Я все же попыталась спорить:
– Я должна поговорить с дедом! – Но кто меня слушал.
Деда схватили и отвели в другую камеру, рядом с Рафаэлем, от моей – по диагонали. И хотя он, как мне показалось, утратил боевой дух – никогда прежде такого с дедом не было, – выглядел он неплохо. Здоровый, хорошо выбрит. Здесь ведь все налажено. О нем хорошо заботились. Только на волю не выпускали. Он слишком долго оставался наедине со своими мыслями, и дух его был сломлен. Это надрывало мне сердце.
Наконец я заглянула в соседнюю камеру, с внезапным, романтическим и даже идиотским желанием увидеть там любимого человека. Глупо, конечно, желать, чтобы Кэррик оказался рядом со мной – в неволе. Нет, пусть остается там, в реальном мире, на свободе – относительной свободе. Но здесь мы впервые с ним встретились, и, пока я была в этой камере, он был в соседней.
Я заморгала. Глаза конечно же меня обманывают. Показывают вместо реальности мечту. Но нет, видение не исчезло.
Кэррик стоял за стеклянной перегородкой и смотрел на меня.
Под правым глазом синяк. Я замерла, не в силах поверить. Воображение разыгралось или Кэррик действительно здесь?
– Прости, – прочла я движения его губ. Он тоже сдался?
– Твоего парня взяли нынче утром. Все, как встарь, да? – Стражи, смеялись, заперли дверь моей камеры.
Я бросилась к перегородке, распластала по ней ладонь.
Снова там, с чего начинали. Но теперь нам этого мало. Теперь я знаю звук его голоса, помню его прикосновения. В тот раз стеклянная перегородка помогла нам обрести друг друга – теперь она разделяет нас.
Я верила, что он в безопасности. Мой план не сработал.
И что толку лягать ногой стекло и кричать от гнева?
63
Недолго я оставалась в камере одна. Явились четверо: судья Креван, судья Санчес, судья Джексон и человек в белом мятом костюме из льна с седой козлиной бородкой, здорово обгоревший на солнце. Судьи были в красных плащах, герб Трибунала на груди. «Ревнители идеала» почтили меня своим визитом – в полном составе.

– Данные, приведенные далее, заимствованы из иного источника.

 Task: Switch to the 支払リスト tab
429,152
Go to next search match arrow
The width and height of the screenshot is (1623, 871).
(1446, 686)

Они шагали ко мне гуськом, маленькая армия, выступившая в поход, у каждого папка под мышкой. Судья Санчес выглядела скверно, в широко распахнутых глазах – тревога.
Похоже, будет весело.
Кэррик, дедушка и Рафаэль тут же поднялись на ноги. Моя защита – пусть они отделены от меня стеклом, но их присутствие придавало мне сил. Страж отпер судьям дверь, они вошли в камеру, страж остался стоять в углу.

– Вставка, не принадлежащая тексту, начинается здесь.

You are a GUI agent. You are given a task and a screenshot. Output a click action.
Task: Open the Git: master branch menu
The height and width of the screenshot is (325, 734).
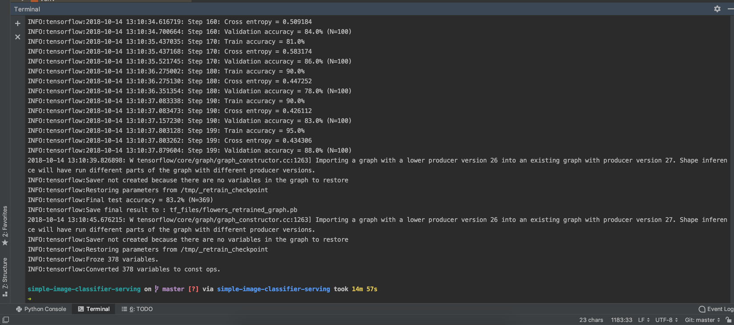[x=702, y=320]
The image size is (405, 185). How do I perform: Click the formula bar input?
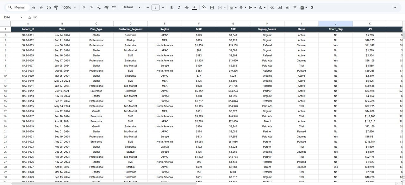coord(95,17)
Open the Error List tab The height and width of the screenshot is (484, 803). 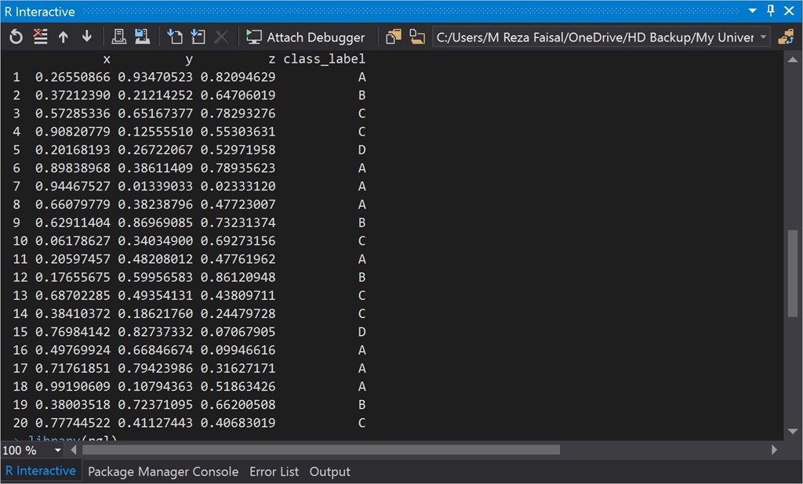point(274,471)
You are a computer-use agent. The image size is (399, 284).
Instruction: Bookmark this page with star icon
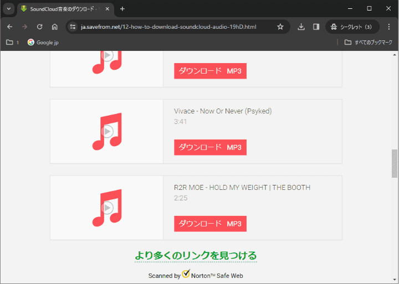[280, 27]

– Вы свободны, – сказал Креван стражу. Тот несколько удивился, что его отсылают.
– Сядь, Селестина, – велел Креван. Выглядел он усталым. Старым. Что ж, я рада: мне удалось основательно его потрепать.
– Лучше постою.
– Господи, Селестина! – Он стукнул рукой по столу, и неудачно загоревший тип подпрыгнул от неожиданности.
Я улыбнулась.
– Хоть что-нибудь можешь сделать, как тебе сказано?
– «Упрямство – нежелание принимать перемены», – процитировала я его слова.
Он явно был на гране срыва, и я наслаждалась каждым мгновением. Судья Санчес смотрела на него с тревогой и с такой же тревогой на меня. Донесу я на нее – вот все, что ее интересовало.
– Я знаю, что вы сделали с моей сестрой Джунипер. – Я посмотрела ему прямо в глаза, прекрасно понимая, что он знает: там, на вершине горы, он, конечно, схватил меня, а не ее. – Другим судьям это известно?
Джексону известно: он глядит на Кревана с неудовольствием.